Submitted to: Plant Disease
Publication Type: Peer Reviewed Journal
Publication Acceptance Date: February 11, 1997
Publication Date: N/A

Interpretive Summary: Potato leafroll virus (PLRV) causes a very costly disease of potatoes in the Columbia Basin of the northwestern United States and in most, if not all, countries where potatoes are grown. Russet Burbank potatoes, the favored cultivar of the American industry for more than 100 years, is highly susceptible to the disease. Approximately 15 million pounds of insecticide are currently used to control the insects that spread the viru in the Columbia Basin alone.

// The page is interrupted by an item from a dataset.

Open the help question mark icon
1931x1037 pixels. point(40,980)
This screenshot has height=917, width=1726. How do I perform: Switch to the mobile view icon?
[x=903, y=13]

Using a genetic engineering technique, Russet Burbank potatoes were altered to resist spread of the PLRV by aphids in the field. This resistance markedly reduced infection and damage caused by the disease in the field. In other characteristics, the new Russet Burbank potatoes are the same as the parent cultivar. This resistance could reduce the amount of pesticides required to control PLRV and disease losses that occur despite the use of pesticides.

Technical Abstract: Russet Burbank potato was transformed with plant expression vectors containing the potato leafroll virus (PLRV) coat protein (CP) gene. Transgenic potato lines contain a gene expression cassette with two copies of a PLRV CP gene in which the nucleotide sequence was modified to improve expression of the gene. In addition, the two copies of the PLRV CP gene were each driven by a different promoter. Field test screening for PLRV resistance identified 15 lines which showed moderate resistance to PLRV infection and virus titer build up, and a longer incubation period for systemic infection. By conducting field resistance assays during a period when PLRV is not introduced into plots as a contaminant, it was possible to test whether the observed resistance was sufficient to restrict aphid transmission of PLRV in a field test environment. Two years of field testing demonstrated that PLRV spread from an infected plant of the same line was severely restricted in nearly all the transgenic lines in the field. These lines have useful resistance to PLRV and could aid in managing PLRV disease in Russet Burbank potato.